Rewrite the entries from the line containing "[instagram] (1037, 1395)" through the line containing "Careers (996, 1164)", both included, with any requests left unchanged. Scale each coordinate in the answers by 1.05 and round to the nearest whole number, rounding halves up.
------ Record excerpts ------
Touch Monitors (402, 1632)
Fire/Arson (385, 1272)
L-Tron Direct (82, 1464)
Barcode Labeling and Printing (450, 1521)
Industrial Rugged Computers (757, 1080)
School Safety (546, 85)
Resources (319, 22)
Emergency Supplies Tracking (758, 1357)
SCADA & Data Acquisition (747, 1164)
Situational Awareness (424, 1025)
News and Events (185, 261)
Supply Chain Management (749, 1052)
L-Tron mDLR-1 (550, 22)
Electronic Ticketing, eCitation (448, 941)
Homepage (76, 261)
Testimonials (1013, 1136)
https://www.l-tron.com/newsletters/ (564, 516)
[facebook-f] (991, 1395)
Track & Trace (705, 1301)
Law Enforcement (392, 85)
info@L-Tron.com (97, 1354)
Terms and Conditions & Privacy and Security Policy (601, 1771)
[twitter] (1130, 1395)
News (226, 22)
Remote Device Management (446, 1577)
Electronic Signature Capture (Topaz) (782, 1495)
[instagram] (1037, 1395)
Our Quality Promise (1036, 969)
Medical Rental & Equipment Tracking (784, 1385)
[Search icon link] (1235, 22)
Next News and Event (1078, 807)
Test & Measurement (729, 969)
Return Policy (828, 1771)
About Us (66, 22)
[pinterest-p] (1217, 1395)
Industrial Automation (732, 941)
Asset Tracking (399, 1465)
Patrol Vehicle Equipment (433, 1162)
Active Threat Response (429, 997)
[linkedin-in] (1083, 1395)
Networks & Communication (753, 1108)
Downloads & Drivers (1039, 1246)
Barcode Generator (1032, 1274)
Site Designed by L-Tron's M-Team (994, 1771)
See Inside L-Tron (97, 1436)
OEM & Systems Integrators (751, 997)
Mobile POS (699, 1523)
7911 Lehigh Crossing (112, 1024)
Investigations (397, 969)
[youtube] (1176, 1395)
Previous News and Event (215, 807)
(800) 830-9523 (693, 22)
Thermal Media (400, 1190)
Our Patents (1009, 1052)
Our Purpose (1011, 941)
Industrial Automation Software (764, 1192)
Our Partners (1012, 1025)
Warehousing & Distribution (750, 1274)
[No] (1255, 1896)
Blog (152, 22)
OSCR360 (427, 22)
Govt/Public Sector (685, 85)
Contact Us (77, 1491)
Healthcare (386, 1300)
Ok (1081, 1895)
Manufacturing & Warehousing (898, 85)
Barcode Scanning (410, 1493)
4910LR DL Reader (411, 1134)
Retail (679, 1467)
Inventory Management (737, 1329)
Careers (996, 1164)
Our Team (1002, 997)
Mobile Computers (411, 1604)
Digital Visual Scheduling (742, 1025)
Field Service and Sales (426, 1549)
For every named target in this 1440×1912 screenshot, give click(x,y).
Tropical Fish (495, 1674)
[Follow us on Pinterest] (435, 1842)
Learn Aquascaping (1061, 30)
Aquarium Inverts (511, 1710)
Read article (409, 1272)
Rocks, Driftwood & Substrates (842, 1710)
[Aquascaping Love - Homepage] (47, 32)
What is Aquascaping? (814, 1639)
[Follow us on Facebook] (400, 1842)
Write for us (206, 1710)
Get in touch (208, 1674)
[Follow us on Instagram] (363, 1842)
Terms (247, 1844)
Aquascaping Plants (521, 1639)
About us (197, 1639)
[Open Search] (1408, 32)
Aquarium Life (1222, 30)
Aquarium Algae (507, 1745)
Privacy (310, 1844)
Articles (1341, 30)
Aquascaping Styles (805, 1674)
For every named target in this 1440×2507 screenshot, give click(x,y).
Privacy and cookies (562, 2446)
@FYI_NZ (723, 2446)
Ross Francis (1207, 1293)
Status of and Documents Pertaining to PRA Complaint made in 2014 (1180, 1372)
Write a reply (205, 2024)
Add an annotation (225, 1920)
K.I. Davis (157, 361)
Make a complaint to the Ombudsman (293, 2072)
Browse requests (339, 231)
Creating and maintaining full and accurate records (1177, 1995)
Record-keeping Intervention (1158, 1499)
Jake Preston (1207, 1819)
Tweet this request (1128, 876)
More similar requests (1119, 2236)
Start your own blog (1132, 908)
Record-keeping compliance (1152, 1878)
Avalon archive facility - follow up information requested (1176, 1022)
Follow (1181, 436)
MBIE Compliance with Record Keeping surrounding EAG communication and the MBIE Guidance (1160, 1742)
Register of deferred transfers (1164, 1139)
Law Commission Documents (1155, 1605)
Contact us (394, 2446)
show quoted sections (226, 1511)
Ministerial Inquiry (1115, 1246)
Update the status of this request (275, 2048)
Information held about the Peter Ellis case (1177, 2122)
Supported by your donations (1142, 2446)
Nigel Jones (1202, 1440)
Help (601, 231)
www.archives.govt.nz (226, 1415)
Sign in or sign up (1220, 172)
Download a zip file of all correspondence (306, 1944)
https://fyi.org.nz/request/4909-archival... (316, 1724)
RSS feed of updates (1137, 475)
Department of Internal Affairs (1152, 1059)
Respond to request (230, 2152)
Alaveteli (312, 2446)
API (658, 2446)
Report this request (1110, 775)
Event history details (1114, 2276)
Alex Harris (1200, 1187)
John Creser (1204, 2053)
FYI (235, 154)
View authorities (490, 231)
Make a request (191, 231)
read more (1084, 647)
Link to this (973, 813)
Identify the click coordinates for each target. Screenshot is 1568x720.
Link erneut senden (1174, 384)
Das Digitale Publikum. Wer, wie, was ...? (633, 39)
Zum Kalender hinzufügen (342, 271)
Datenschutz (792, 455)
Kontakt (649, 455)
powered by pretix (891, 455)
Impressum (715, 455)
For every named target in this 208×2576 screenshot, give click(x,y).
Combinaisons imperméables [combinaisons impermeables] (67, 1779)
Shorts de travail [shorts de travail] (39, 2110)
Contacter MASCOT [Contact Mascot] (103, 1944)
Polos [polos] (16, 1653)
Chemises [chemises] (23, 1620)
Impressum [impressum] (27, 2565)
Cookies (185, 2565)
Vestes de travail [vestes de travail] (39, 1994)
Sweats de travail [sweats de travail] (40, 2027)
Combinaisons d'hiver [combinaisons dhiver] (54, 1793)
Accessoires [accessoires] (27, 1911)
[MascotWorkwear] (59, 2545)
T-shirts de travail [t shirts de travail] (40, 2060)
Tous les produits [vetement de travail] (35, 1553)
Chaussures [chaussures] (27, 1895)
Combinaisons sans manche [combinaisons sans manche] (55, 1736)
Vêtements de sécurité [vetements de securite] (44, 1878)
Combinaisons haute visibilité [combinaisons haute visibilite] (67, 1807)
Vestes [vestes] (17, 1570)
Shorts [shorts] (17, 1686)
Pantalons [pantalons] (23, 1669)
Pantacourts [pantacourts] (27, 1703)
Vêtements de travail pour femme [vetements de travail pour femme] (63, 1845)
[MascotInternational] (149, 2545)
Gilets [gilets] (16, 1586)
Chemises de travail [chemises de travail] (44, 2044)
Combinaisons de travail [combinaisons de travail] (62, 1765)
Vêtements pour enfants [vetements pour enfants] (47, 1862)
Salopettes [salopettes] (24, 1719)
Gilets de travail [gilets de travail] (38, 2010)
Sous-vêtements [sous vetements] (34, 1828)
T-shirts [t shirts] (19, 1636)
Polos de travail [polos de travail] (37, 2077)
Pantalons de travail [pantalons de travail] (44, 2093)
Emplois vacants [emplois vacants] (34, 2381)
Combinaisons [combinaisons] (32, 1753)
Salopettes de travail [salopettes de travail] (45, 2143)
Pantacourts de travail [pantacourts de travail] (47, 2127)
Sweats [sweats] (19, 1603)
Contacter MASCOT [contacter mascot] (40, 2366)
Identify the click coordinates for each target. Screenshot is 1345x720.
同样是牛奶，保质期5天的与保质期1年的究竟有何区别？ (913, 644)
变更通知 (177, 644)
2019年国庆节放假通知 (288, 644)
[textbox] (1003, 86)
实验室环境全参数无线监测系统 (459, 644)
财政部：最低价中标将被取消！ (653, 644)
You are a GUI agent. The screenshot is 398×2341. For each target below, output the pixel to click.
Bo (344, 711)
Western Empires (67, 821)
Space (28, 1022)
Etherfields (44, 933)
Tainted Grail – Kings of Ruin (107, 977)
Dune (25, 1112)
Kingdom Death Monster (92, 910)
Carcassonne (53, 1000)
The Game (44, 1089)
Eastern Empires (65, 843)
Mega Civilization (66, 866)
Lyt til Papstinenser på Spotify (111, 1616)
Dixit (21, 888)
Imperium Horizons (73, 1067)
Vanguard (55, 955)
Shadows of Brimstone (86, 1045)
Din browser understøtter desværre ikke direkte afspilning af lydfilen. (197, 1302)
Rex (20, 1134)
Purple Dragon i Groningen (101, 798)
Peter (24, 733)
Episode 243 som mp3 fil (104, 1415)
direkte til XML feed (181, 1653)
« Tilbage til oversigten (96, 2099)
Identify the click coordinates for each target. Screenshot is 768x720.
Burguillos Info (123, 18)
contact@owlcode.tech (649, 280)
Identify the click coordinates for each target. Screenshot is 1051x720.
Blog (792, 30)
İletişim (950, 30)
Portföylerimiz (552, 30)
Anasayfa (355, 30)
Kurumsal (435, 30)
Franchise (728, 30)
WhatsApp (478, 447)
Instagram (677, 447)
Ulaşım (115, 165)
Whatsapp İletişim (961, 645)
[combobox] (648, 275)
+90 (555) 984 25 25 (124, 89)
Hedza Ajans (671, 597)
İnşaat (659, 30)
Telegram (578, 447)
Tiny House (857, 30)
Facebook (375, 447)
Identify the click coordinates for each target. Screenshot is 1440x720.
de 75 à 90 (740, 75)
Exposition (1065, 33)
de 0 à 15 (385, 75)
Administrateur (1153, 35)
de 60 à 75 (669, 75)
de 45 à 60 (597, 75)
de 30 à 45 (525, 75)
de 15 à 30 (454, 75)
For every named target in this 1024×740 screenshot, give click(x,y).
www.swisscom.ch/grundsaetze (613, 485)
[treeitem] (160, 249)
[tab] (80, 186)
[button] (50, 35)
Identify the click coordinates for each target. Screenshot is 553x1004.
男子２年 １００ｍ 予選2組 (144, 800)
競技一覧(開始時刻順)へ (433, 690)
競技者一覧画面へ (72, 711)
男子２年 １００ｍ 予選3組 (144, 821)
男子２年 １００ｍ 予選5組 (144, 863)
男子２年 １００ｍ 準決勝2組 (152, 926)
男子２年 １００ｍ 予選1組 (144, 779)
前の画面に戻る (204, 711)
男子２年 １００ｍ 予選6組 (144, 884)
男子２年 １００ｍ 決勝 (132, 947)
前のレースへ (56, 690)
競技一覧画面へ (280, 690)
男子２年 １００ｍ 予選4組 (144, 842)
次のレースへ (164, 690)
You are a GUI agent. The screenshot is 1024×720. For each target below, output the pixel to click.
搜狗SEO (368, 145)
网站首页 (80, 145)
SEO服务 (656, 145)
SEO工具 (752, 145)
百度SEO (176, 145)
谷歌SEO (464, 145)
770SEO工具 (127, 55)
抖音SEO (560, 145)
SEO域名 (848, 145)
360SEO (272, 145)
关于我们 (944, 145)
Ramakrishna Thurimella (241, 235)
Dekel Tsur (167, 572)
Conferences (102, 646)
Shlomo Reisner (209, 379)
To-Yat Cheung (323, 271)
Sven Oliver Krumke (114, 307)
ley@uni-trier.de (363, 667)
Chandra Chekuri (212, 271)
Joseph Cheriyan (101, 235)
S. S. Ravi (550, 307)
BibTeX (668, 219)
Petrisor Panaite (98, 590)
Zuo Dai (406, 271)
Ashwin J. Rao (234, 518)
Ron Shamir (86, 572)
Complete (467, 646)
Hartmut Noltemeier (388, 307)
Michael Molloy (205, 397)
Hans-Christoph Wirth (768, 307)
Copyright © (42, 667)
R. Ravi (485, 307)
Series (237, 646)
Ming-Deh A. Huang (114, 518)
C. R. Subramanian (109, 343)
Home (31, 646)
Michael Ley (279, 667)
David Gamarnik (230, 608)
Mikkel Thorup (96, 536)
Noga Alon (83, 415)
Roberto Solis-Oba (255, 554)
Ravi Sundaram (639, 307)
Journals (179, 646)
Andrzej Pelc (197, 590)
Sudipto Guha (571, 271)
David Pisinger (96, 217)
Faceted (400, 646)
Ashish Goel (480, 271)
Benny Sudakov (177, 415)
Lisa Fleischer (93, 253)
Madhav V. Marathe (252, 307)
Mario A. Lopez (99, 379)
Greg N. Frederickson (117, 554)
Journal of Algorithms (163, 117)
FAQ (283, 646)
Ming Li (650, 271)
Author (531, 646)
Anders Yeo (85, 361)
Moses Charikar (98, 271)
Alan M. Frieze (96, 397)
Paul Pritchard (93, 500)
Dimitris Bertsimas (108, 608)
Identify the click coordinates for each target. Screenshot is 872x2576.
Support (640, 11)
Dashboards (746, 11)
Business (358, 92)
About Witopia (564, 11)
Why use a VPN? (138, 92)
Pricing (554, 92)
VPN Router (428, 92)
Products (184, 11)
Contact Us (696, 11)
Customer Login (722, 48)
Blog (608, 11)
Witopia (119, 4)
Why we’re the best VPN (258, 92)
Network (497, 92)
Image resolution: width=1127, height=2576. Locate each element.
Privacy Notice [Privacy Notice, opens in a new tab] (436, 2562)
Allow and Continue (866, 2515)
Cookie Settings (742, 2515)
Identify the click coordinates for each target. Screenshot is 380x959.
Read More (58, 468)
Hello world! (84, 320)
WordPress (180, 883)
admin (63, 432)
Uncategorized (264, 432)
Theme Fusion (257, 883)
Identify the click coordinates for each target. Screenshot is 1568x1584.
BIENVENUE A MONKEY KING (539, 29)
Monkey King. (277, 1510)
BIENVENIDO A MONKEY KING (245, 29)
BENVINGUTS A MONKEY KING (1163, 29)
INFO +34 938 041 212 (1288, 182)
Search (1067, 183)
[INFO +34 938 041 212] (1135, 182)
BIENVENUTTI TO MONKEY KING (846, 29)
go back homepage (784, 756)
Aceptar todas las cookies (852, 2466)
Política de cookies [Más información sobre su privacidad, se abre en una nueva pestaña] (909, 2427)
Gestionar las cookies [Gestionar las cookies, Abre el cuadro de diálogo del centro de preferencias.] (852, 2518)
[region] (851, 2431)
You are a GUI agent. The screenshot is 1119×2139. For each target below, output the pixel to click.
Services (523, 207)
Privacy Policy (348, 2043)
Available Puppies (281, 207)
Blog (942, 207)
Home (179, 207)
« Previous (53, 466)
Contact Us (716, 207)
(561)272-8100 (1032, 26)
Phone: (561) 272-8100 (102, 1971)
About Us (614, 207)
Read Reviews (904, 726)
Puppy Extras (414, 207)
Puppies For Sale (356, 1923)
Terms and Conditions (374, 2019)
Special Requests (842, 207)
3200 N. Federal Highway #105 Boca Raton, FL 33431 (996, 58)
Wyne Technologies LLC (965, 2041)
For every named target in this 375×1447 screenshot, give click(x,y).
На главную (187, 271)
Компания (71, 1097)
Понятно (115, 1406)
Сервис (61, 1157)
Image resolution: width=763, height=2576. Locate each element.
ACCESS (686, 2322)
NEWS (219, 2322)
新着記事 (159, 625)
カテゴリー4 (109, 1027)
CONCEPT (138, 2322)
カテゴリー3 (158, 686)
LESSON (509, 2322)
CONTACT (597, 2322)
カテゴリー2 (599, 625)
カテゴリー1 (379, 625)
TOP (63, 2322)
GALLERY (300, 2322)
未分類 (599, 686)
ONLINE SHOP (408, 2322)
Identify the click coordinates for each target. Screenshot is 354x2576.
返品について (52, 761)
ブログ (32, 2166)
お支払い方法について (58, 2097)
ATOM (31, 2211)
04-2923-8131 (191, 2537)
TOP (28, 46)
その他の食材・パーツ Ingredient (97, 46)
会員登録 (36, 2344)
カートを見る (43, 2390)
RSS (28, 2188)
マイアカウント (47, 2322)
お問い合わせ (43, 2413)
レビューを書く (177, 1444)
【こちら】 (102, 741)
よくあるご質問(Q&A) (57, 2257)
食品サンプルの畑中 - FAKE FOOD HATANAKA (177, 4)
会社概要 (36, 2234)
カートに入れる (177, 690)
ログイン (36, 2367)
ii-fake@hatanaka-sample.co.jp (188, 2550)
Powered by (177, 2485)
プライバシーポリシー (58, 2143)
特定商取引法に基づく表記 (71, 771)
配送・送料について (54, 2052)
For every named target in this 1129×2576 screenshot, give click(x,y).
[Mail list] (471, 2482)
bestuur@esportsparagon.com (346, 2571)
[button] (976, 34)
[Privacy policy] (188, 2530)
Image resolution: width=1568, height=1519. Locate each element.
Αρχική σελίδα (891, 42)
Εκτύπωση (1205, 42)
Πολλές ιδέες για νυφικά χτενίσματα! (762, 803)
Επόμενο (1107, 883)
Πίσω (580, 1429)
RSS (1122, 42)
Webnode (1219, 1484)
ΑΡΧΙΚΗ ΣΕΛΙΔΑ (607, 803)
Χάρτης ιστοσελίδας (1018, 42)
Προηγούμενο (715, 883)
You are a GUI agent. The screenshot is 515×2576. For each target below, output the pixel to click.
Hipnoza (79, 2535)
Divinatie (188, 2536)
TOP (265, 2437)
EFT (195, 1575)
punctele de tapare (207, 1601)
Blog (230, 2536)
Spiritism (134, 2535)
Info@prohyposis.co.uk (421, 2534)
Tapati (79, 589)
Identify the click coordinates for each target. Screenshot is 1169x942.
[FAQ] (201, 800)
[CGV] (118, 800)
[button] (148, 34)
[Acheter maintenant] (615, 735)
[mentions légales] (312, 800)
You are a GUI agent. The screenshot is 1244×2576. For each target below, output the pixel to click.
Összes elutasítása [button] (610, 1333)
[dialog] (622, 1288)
------
**Completed exercise:**
[instagram] (1089, 1465)
Our Quality Promise (1088, 1017)
Medical Rental & Equipment Tracking (823, 1454)
[Search icon link] (1297, 23)
Next News and Event (1132, 847)
Test & Measurement (765, 1017)
Return Policy (869, 1860)
About Us (69, 23)
[pinterest-p] (1278, 1465)
Industrial Automation (769, 988)
Asset Tracking (419, 1538)
Patrol Vehicle Equipment (455, 1220)
Active Threat Response (450, 1047)
[linkedin-in] (1137, 1465)
Networks & Communication (791, 1163)
Downloads & Drivers (1091, 1308)
Barcode Generator (1084, 1338)
Site Designed by L-Tron's M-Team (1044, 1860)
See Inside L-Tron (102, 1508)
OEM & Systems Integrators (789, 1047)
Mobile POS (734, 1599)
7911 Lehigh Crossing (118, 1075)
Investigations (417, 1017)
[youtube] (1235, 1465)
Previous News and Event (226, 847)
(800) 830-9523 (728, 23)
Thermal Media (420, 1250)
Our Patents (1059, 1105)
Our Purpose (1062, 988)
Industrial Automation Software (802, 1252)
Our Partners (1063, 1076)
Warehousing & Distribution (788, 1338)
[No] (1318, 1991)
Blog (160, 23)
OSCR360 (448, 23)
Govt/Public Sector (719, 89)
Contact Us (81, 1566)
Healthcare (405, 1365)
Ok (1135, 1990)
Manufacturing & Warehousing (943, 89)
Barcode Scanning (431, 1568)
4910LR DL Reader (432, 1191)
Retail (713, 1540)
Inventory Management (774, 1395)
Careers (1046, 1222)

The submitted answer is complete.